If Emil had warning bells, they'd be going off. Even without them, he was increasingly aware that he'd made a 'social blunder' of sorts. Actually, he'd probably made quite a few, more than he realized. Backtracking wasn't really a possibility; there were a few reasons for that, but most pertinent was that he wasn't truly positive on what he'd done wrong. Well, he knew some of the things he'd done wrong. Clearly showing up out of no where was up there, and he respected that. Beyond that, though? No, he was lost.

Atticus also made sense, in a way. It wasn't like Emil was against justice or something. Again, his job was to stop problems, right? Injustice was a problem. If people were being wrongly imprisoned, that would be an issue, surely. Except these people weren't wrongly imprisoned. They were supposed to be in jail for good reason. That was the purpose of the heroes fighting them in the first place.

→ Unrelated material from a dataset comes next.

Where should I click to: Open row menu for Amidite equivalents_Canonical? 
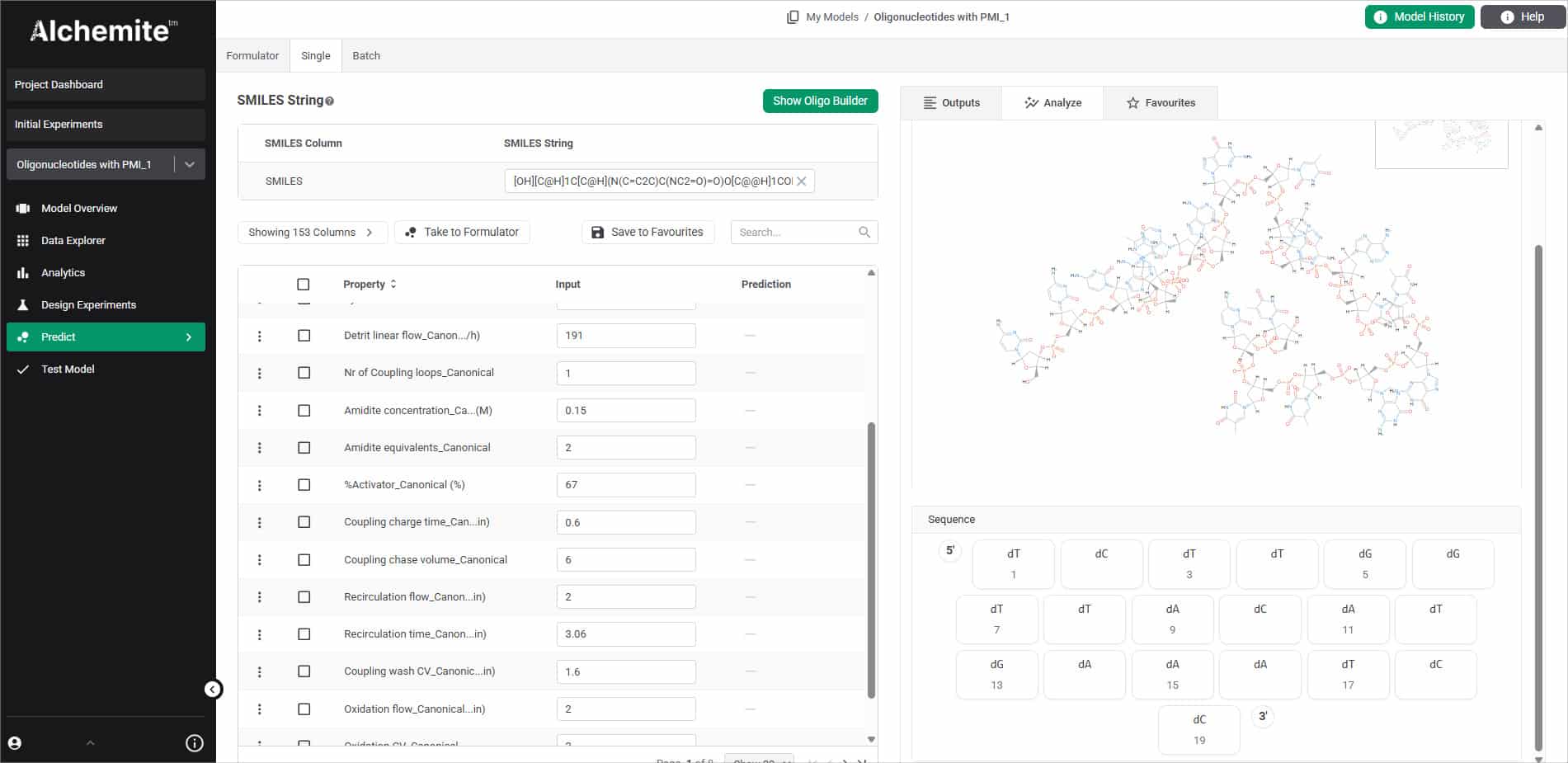coord(260,448)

Plus, he was a little indignant at the idea that he cared about money. Frankly, that was the least of his concerns. It wasn't as if he became a hero for a paycheck. Arguably, it hadn't really been his choice at all- if you had a good power, you used it for the right thing, that's what they'd told him when they'd talked to him about signing up for the program. But he would've signed up anyway. If he didn't, what use would he be? He was supposed to help people.

So, he couldn't help but frown at the accusation, shifting where he stood. It wasn't an angry sort of frown- he didn't do angry, not easily -but he was a little offended.

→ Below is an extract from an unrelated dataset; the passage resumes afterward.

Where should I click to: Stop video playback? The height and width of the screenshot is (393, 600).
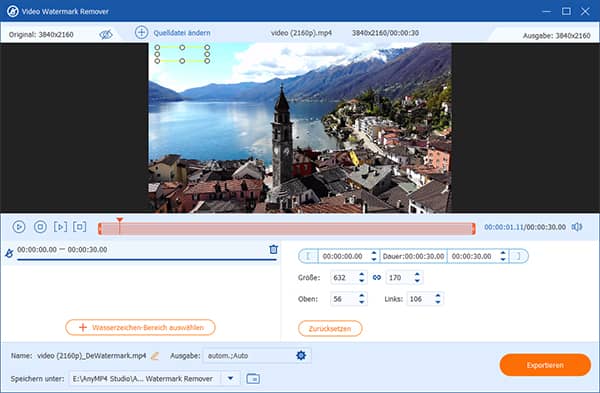pos(40,227)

"Of course they deserve a fair trial." That was given. He wasn't well-versed in trials, but he knew that much. "And I'm not-- It's not about money. I wouldn't be here if I was interested in that. I'm just asking--" He cut himself off, looking to the side at the wall, clearly frustrated with himself. For someone who rambled, putting words together when it mattered wasn't as easy. "There are...problems. Obviously. With the heroes." That stung to say, but his record of property damage was less than stellar. "But they don't mean to--"

He stopped himself again, though this time from a realization brought on by his own words. It wasn't uncommon for him to come to conclusions mid-conversation and this was no different. No, he never intended to destroy a building, but also, intent was less important than aftermath. He'd just applied that to maybe-accidentally stalking Atticus, yet had completely overlooked other applications of it.

"...Huh." His frown turned more contemplative as he ran a hand through his hair, looking at the ceiling. "Well, okay. That does make sense." Even though he'd admit to that, when he ended up looking back to Atticus, eyes focused at a spot right over his shoulder instead of his face, he continued on to a new thought. "But that doesn't exactly answer my question about why you do it. Why villains in particular? Aren't there other people in the area that need that sort of help as well?"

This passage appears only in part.